En etapas anteriores se definieron las diferentes oportunidades de mercado de cada producto, esto es fibras clasificadas, hilo, roving, fabricación de prendas, cueros, carne y genética. Para cada una de ellas se definieron objetivos estratégicos puntuales y líneas de acción para alcanzar dichos objetivos.

En el caso de la fibra clasificada, producto abordado desde el Programa Mohair, se aconsejó apuntar a la eficientización de la comercialización a través de la mejora de los procesos de venta, ya implementados en la presente temporada, con la incorporación de procedimientos y herramientas formales de venta. También se identificó la necesidad de difundir el producto a través de una página web que permite plasmar en un solo soporte la oferta de productos disponibles, con la intención de generar contacto con nuevos mercados a nivel internacional.

El equipo técnico apuntó como necesario aumentar la producción de fibras a través de la mejora genética, implementando acciones de inseminación artificial. De esta forma, se consolidará el Programa de Mejoramiento Genético Integral ya en ejecución, y abierto a la incorporación de productores participantes. A través de este aspecto se logrará mejorar el rendimiento de fibra por animal.

En cuanto a acciones tendientes a jerarquizar los productos locales, se considera conveniente obtener la certificación “verde” de las fibras para mejorar la cotización del roving en los mercados internacionales; avanzar en el agregado de valor en origen y crear prendas textiles que identifiquen a la zona a nivel nacional. Asimismo, se propone alcanzar acuerdos comerciales con curtiembres para la comercialización de los cueros.
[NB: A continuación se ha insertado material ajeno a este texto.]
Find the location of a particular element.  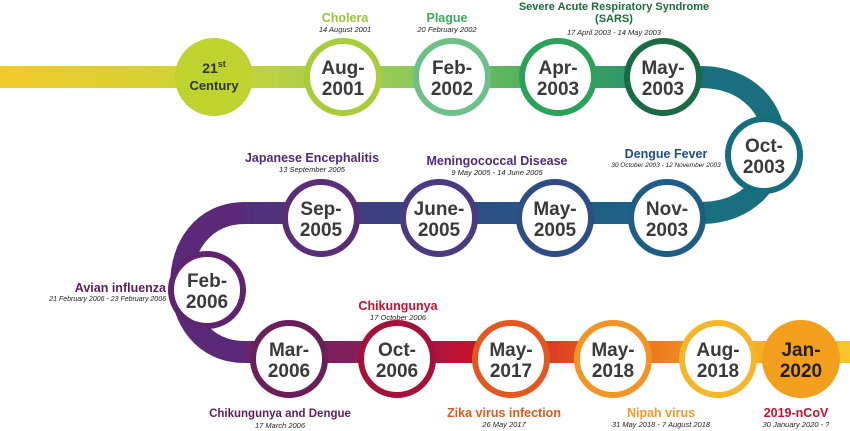

event-nipah: Nipah virus 31 May 2018 - 7 August 2018 is located at coordinates (661, 418).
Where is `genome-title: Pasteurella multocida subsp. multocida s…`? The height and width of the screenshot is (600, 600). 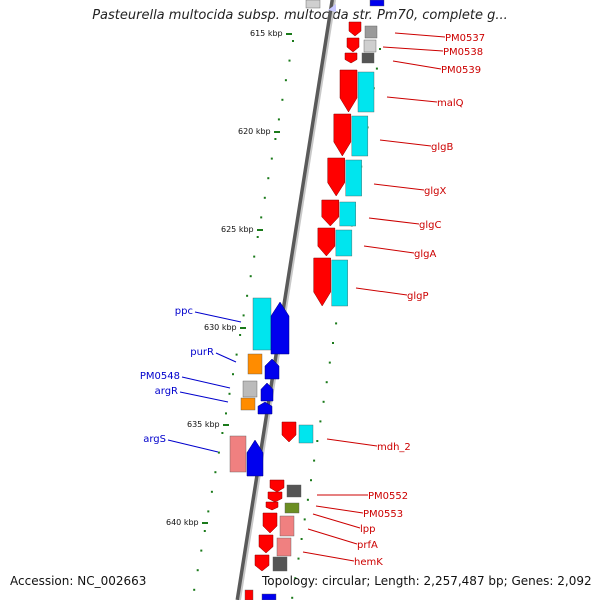 genome-title: Pasteurella multocida subsp. multocida s… is located at coordinates (300, 16).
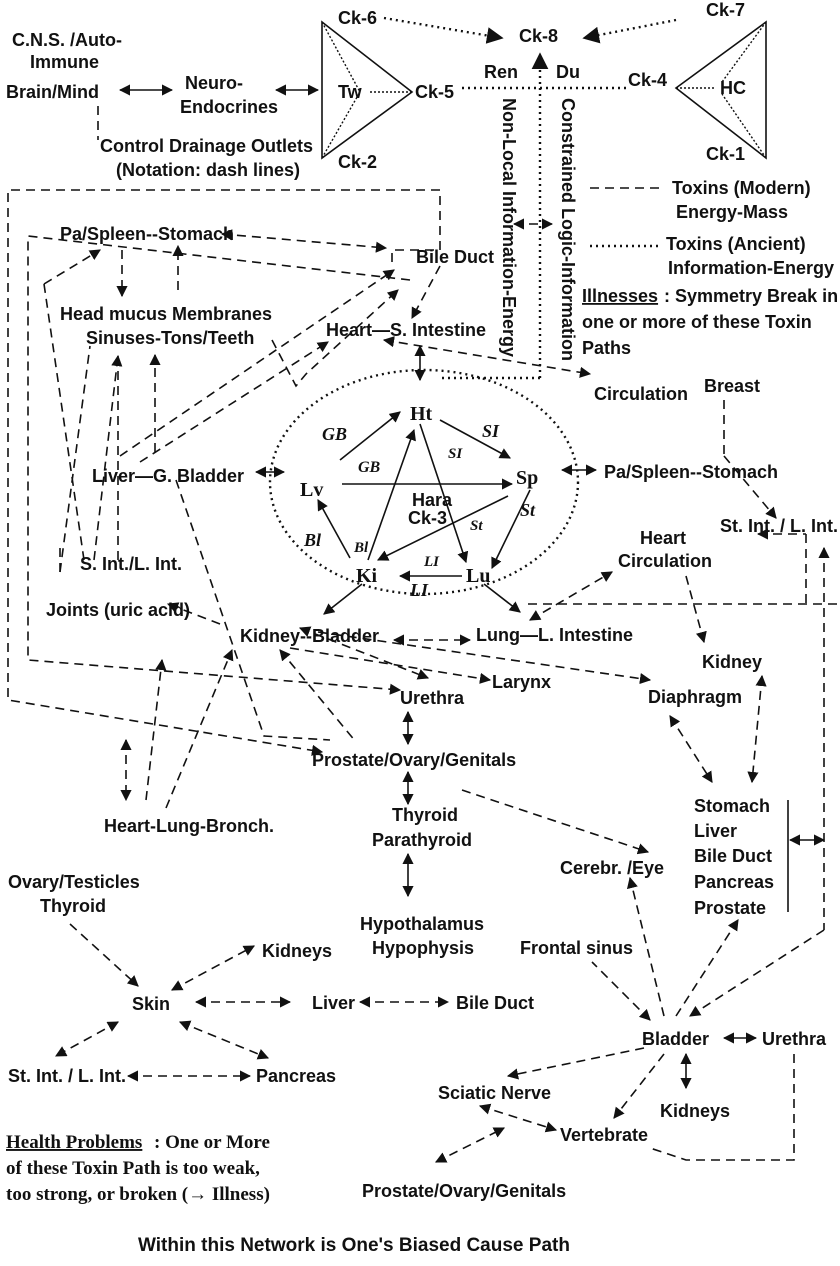 Image resolution: width=840 pixels, height=1266 pixels. I want to click on health-problems-2: of these Toxin Path is too weak,, so click(133, 1168).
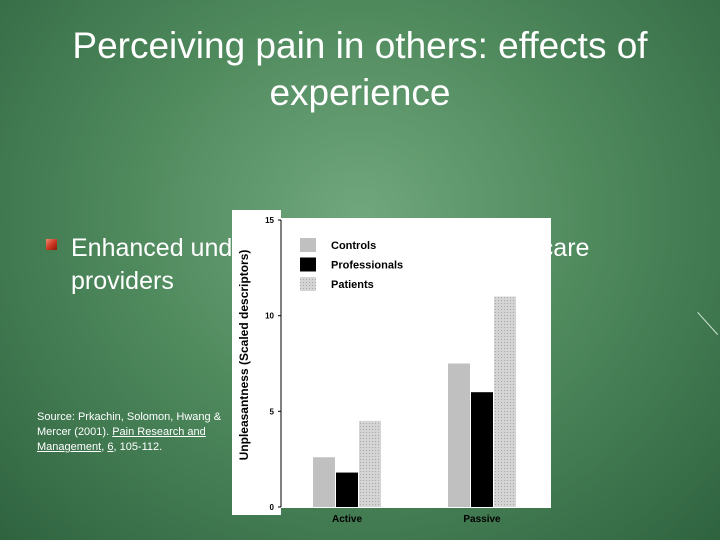 The width and height of the screenshot is (720, 540). What do you see at coordinates (370, 464) in the screenshot?
I see `bar-patients-active` at bounding box center [370, 464].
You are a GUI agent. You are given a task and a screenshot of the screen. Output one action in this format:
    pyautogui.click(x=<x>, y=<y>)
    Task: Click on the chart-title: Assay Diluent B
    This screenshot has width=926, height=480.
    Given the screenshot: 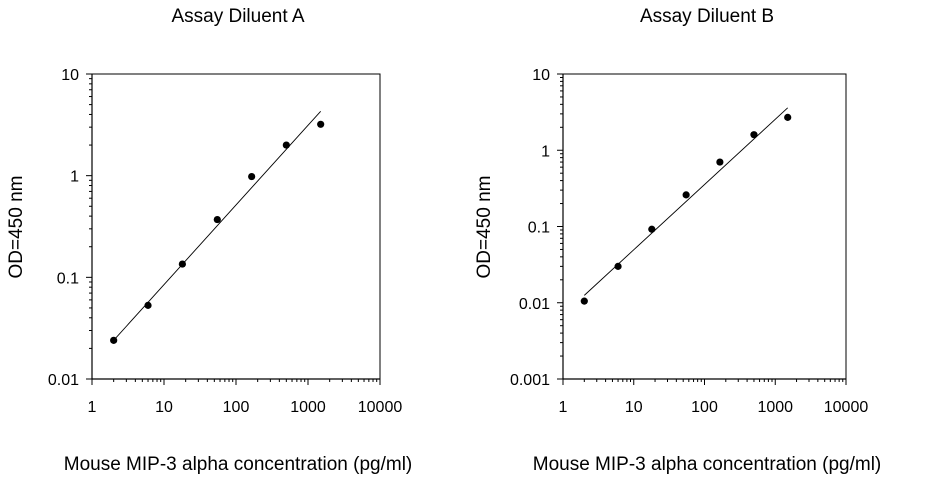 What is the action you would take?
    pyautogui.click(x=707, y=16)
    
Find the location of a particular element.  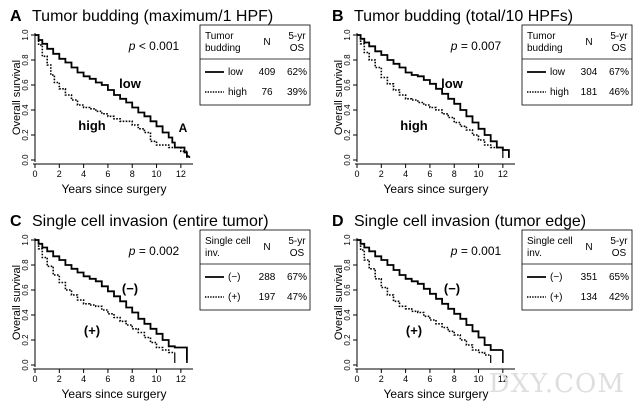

Respecto de la producción de carne, se prevé avanzar en el engorde de chivitos de refugo y de cola, con lo cual se incentivará a jóvenes para la generación de emprendimientos que contemplen el engorde animal. Para la comercialización del producto se apuntará a la venta conjunta y con destino a la región del Alto Valle y zona sur de Neuquén.

En busca de la mejora continua de la calidad del hilo y sus subproductos, se profundizará la capacitación y asistencia técnica en los detalles de la industria textil, como así también se analizará la incorporación de equipamiento que permita lograr productos cada vez con mayor calidad.

Un aspecto transversal a todos los productos del Clúster es trabajar en la trazabilidad de los mismos, de manera de registrar origen, materia prima, terminado y destino de comercialización.

En los próximos días el equipo técnico avanzará en la formulación de las ideas proyectos que luego serán presentadas a las autoridades de las instituciones participantes y de las organizaciones de productores para que sean priorizadas por el conjunto.

En la actualidad la Planta de Procesamiento de la Zona Centro, ubicada en Zapala, permitió capacitar a las organizaciones de productores en la fabricación de hilo, fieltros y demás sub productos a partir de la fibra natural. Desde el Centro PyME-Adeneu se financiaron los gastos operativos correspondientes al primer año de funcionamiento y la inversión en la maquinaria, entre otras inversiones menores. Además, se contrató una ingeniera textil, quien organiza, planifica y realiza un seguimiento del proceso de producción en la planta. El trabajo realizado en Zapala contó con la experiencia previa de la instalación de la planta de mini mills en Chos Malal, a partir de la cual se sortearon algunas dificultades y se mejoró la dinámica de trabajo.